*WHAT IS NEEDED*: Extract everything from the line containing "Given: Open the Yearn Finance protocol link" down to the end of the records, and reproduce those lines exactly.

*EXTRACTED ENTRIES*:

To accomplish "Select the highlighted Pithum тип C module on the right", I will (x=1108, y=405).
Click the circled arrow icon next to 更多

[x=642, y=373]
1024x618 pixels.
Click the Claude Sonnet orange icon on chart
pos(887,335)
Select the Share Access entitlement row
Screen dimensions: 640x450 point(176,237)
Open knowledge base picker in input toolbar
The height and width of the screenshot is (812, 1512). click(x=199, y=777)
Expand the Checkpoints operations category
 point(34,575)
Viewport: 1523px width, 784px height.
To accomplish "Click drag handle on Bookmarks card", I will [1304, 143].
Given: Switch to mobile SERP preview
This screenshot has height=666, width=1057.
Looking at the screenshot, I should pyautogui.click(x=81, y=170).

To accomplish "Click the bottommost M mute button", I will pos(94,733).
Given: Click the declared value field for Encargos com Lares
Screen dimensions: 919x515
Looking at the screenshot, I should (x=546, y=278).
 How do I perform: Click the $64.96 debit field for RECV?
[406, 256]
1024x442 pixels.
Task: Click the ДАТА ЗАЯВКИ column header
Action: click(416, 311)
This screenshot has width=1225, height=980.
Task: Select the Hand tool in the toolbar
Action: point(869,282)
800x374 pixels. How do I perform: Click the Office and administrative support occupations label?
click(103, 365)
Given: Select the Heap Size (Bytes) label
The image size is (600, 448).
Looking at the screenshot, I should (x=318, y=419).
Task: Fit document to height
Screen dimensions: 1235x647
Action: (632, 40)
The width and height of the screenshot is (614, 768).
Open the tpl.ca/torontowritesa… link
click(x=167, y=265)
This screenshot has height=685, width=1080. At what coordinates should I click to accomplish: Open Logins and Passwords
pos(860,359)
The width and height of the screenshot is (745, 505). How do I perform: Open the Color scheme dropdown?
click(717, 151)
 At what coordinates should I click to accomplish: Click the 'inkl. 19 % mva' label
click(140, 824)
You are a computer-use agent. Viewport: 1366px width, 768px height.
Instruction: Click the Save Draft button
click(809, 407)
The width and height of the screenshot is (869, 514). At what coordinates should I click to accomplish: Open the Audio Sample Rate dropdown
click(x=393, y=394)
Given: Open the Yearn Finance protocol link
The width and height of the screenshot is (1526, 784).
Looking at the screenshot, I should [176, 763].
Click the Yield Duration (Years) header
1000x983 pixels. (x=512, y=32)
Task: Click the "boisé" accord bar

*COMPLETED EXERCISE*:
Given: Open the Yearn Finance protocol link
The width and height of the screenshot is (1526, 784).
Looking at the screenshot, I should [176, 763].
Click the Yield Duration (Years) header
1000x983 pixels. (x=512, y=32)
Task: Click the "boisé" accord bar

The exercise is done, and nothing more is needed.